ACTIVITY>
Line by line, copy the material that follows without leaving anything out.

[INPUT — start]

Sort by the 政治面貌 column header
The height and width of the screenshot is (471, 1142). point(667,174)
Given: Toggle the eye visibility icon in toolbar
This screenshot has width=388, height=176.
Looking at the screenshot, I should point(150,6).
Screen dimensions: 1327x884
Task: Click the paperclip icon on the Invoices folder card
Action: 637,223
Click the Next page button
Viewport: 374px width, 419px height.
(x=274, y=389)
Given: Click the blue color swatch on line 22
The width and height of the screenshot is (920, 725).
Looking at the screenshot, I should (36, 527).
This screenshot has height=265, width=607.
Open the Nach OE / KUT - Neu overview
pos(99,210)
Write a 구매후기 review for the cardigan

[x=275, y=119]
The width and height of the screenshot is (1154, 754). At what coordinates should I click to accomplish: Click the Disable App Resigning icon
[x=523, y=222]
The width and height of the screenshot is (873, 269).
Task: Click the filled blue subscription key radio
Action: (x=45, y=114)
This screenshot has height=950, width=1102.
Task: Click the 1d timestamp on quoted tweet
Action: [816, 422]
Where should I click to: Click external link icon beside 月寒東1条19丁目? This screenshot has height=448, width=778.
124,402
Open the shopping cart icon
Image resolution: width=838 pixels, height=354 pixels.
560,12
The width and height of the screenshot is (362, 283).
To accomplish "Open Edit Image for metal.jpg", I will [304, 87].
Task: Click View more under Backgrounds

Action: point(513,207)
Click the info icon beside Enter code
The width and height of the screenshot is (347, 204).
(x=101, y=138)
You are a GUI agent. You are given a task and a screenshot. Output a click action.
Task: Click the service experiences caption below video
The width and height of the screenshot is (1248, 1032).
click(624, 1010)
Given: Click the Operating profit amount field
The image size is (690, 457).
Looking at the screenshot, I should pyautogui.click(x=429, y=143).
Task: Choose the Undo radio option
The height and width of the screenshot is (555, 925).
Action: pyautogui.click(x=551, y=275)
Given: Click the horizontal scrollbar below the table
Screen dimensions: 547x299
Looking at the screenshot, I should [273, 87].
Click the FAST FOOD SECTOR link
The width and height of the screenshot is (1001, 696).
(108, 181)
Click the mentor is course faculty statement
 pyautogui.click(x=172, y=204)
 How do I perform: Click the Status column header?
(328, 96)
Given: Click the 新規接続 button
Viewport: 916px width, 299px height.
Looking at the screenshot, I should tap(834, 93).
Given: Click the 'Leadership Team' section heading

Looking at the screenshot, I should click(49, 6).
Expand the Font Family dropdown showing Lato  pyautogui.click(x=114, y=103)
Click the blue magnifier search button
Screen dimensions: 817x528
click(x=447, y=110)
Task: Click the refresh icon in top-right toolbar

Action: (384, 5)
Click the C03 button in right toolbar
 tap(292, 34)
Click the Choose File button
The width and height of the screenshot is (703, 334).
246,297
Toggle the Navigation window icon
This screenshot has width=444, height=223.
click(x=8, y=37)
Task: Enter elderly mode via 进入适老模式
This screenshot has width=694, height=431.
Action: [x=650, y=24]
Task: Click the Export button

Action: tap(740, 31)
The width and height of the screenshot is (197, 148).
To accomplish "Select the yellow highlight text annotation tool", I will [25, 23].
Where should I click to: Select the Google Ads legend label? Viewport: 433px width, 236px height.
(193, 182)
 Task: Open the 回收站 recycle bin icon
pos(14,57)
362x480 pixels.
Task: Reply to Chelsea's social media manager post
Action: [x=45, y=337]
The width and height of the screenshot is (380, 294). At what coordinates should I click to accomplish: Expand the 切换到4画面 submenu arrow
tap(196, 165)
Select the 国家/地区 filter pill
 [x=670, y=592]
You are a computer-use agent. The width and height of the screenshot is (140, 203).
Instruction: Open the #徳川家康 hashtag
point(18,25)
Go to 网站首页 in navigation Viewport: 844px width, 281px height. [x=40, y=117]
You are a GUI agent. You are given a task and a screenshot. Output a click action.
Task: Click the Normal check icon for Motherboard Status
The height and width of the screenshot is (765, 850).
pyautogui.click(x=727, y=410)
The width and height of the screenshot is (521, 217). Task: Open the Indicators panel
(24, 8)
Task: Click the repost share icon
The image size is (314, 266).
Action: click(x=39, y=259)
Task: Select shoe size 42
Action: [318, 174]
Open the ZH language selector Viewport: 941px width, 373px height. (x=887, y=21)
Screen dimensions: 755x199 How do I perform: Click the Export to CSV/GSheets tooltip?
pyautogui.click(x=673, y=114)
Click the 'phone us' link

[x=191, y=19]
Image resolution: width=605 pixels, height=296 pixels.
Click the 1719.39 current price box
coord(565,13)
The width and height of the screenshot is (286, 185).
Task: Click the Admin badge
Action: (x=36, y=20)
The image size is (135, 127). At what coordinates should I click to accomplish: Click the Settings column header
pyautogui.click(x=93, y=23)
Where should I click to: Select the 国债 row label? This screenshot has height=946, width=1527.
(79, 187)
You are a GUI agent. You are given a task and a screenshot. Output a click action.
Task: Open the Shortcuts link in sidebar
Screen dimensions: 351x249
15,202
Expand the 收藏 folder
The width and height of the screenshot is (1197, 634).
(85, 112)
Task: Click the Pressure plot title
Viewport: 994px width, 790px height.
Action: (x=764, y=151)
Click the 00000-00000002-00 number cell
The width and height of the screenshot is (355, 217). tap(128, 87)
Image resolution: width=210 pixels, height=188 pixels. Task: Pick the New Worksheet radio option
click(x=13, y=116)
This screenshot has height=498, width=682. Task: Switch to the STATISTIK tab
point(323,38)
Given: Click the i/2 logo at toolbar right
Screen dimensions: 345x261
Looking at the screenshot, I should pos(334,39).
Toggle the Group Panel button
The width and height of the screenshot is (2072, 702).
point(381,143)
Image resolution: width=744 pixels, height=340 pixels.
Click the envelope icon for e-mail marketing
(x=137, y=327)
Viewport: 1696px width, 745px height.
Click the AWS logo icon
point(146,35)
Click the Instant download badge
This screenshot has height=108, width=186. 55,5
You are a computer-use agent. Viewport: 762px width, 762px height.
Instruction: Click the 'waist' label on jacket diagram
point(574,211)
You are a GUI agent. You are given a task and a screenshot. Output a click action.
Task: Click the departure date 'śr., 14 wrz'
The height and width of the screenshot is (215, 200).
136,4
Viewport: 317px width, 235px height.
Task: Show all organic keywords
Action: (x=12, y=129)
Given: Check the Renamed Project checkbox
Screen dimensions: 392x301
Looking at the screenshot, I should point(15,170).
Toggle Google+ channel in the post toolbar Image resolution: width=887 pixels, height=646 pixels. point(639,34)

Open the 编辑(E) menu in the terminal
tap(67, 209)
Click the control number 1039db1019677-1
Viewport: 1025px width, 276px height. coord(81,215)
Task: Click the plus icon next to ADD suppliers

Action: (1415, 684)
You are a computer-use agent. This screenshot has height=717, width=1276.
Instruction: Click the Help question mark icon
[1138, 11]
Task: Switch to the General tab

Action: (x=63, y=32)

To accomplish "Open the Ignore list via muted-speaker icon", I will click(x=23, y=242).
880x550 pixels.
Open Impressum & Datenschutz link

[INPUT — finish]

YOUR SOLUTION>
Sort by the 政治面貌 column header
The height and width of the screenshot is (471, 1142). point(667,174)
Given: Toggle the eye visibility icon in toolbar
This screenshot has width=388, height=176.
Looking at the screenshot, I should point(150,6).
Screen dimensions: 1327x884
Task: Click the paperclip icon on the Invoices folder card
Action: 637,223
Click the Next page button
Viewport: 374px width, 419px height.
(x=274, y=389)
Given: Click the blue color swatch on line 22
The width and height of the screenshot is (920, 725).
Looking at the screenshot, I should (36, 527).
This screenshot has height=265, width=607.
Open the Nach OE / KUT - Neu overview
pos(99,210)
Write a 구매후기 review for the cardigan

[x=275, y=119]
The width and height of the screenshot is (1154, 754). At what coordinates should I click to accomplish: Click the Disable App Resigning icon
[x=523, y=222]
The width and height of the screenshot is (873, 269).
Task: Click the filled blue subscription key radio
Action: (x=45, y=114)
This screenshot has height=950, width=1102.
Task: Click the 1d timestamp on quoted tweet
Action: [816, 422]
Where should I click to: Click external link icon beside 月寒東1条19丁目? This screenshot has height=448, width=778.
124,402
Open the shopping cart icon
Image resolution: width=838 pixels, height=354 pixels.
560,12
The width and height of the screenshot is (362, 283).
To accomplish "Open Edit Image for metal.jpg", I will [304, 87].
Task: Click View more under Backgrounds

Action: point(513,207)
Click the info icon beside Enter code
The width and height of the screenshot is (347, 204).
(x=101, y=138)
You are a GUI agent. You are given a task and a screenshot. Output a click action.
Task: Click the service experiences caption below video
The width and height of the screenshot is (1248, 1032).
click(624, 1010)
Given: Click the Operating profit amount field
The image size is (690, 457).
Looking at the screenshot, I should pyautogui.click(x=429, y=143).
Task: Choose the Undo radio option
The height and width of the screenshot is (555, 925).
Action: pyautogui.click(x=551, y=275)
Given: Click the horizontal scrollbar below the table
Screen dimensions: 547x299
Looking at the screenshot, I should [273, 87].
Click the FAST FOOD SECTOR link
The width and height of the screenshot is (1001, 696).
(108, 181)
Click the mentor is course faculty statement
 pyautogui.click(x=172, y=204)
 How do I perform: Click the Status column header?
(328, 96)
Given: Click the 新規接続 button
Viewport: 916px width, 299px height.
Looking at the screenshot, I should tap(834, 93).
Given: Click the 'Leadership Team' section heading

Looking at the screenshot, I should click(49, 6).
Expand the Font Family dropdown showing Lato  pyautogui.click(x=114, y=103)
Click the blue magnifier search button
Screen dimensions: 817x528
click(x=447, y=110)
Task: Click the refresh icon in top-right toolbar

Action: (384, 5)
Click the C03 button in right toolbar
 tap(292, 34)
Click the Choose File button
The width and height of the screenshot is (703, 334).
246,297
Toggle the Navigation window icon
This screenshot has width=444, height=223.
click(x=8, y=37)
Task: Enter elderly mode via 进入适老模式
This screenshot has width=694, height=431.
Action: [x=650, y=24]
Task: Click the Export button

Action: tap(740, 31)
The width and height of the screenshot is (197, 148).
To accomplish "Select the yellow highlight text annotation tool", I will [25, 23].
Where should I click to: Select the Google Ads legend label? Viewport: 433px width, 236px height.
(193, 182)
 Task: Open the 回收站 recycle bin icon
pos(14,57)
362x480 pixels.
Task: Reply to Chelsea's social media manager post
Action: [x=45, y=337]
The width and height of the screenshot is (380, 294). At what coordinates should I click to accomplish: Expand the 切换到4画面 submenu arrow
tap(196, 165)
Select the 国家/地区 filter pill
 [x=670, y=592]
You are a computer-use agent. The width and height of the screenshot is (140, 203).
Instruction: Open the #徳川家康 hashtag
point(18,25)
Go to 网站首页 in navigation Viewport: 844px width, 281px height. [x=40, y=117]
You are a GUI agent. You are given a task and a screenshot. Output a click action.
Task: Click the Normal check icon for Motherboard Status
The height and width of the screenshot is (765, 850).
pyautogui.click(x=727, y=410)
The width and height of the screenshot is (521, 217). Task: Open the Indicators panel
(24, 8)
Task: Click the repost share icon
The image size is (314, 266).
Action: click(x=39, y=259)
Task: Select shoe size 42
Action: [318, 174]
Open the ZH language selector Viewport: 941px width, 373px height. (x=887, y=21)
Screen dimensions: 755x199 How do I perform: Click the Export to CSV/GSheets tooltip?
pyautogui.click(x=673, y=114)
Click the 'phone us' link

[x=191, y=19]
Image resolution: width=605 pixels, height=296 pixels.
Click the 1719.39 current price box
coord(565,13)
The width and height of the screenshot is (286, 185).
Task: Click the Admin badge
Action: (x=36, y=20)
The image size is (135, 127). At what coordinates should I click to accomplish: Click the Settings column header
pyautogui.click(x=93, y=23)
Where should I click to: Select the 国债 row label? This screenshot has height=946, width=1527.
(79, 187)
You are a GUI agent. You are given a task and a screenshot. Output a click action.
Task: Open the Shortcuts link in sidebar
Screen dimensions: 351x249
15,202
Expand the 收藏 folder
The width and height of the screenshot is (1197, 634).
(85, 112)
Task: Click the Pressure plot title
Viewport: 994px width, 790px height.
Action: (x=764, y=151)
Click the 00000-00000002-00 number cell
The width and height of the screenshot is (355, 217). tap(128, 87)
Image resolution: width=210 pixels, height=188 pixels. Task: Pick the New Worksheet radio option
click(x=13, y=116)
This screenshot has height=498, width=682. Task: Switch to the STATISTIK tab
point(323,38)
Given: Click the i/2 logo at toolbar right
Screen dimensions: 345x261
Looking at the screenshot, I should pos(334,39).
Toggle the Group Panel button
The width and height of the screenshot is (2072, 702).
point(381,143)
Image resolution: width=744 pixels, height=340 pixels.
Click the envelope icon for e-mail marketing
(x=137, y=327)
Viewport: 1696px width, 745px height.
Click the AWS logo icon
point(146,35)
Click the Instant download badge
This screenshot has height=108, width=186. 55,5
You are a computer-use agent. Viewport: 762px width, 762px height.
Instruction: Click the 'waist' label on jacket diagram
point(574,211)
You are a GUI agent. You are given a task and a screenshot. Output a click action.
Task: Click the departure date 'śr., 14 wrz'
The height and width of the screenshot is (215, 200).
136,4
Viewport: 317px width, 235px height.
Task: Show all organic keywords
Action: (x=12, y=129)
Given: Check the Renamed Project checkbox
Screen dimensions: 392x301
Looking at the screenshot, I should point(15,170).
Toggle Google+ channel in the post toolbar Image resolution: width=887 pixels, height=646 pixels. point(639,34)

Open the 编辑(E) menu in the terminal
tap(67, 209)
Click the control number 1039db1019677-1
Viewport: 1025px width, 276px height. coord(81,215)
Task: Click the plus icon next to ADD suppliers

Action: (1415, 684)
You are a computer-use agent. This screenshot has height=717, width=1276.
Instruction: Click the Help question mark icon
[1138, 11]
Task: Switch to the General tab

Action: (x=63, y=32)

To accomplish "Open the Ignore list via muted-speaker icon", I will click(x=23, y=242).
880x550 pixels.
Open Impressum & Datenschutz link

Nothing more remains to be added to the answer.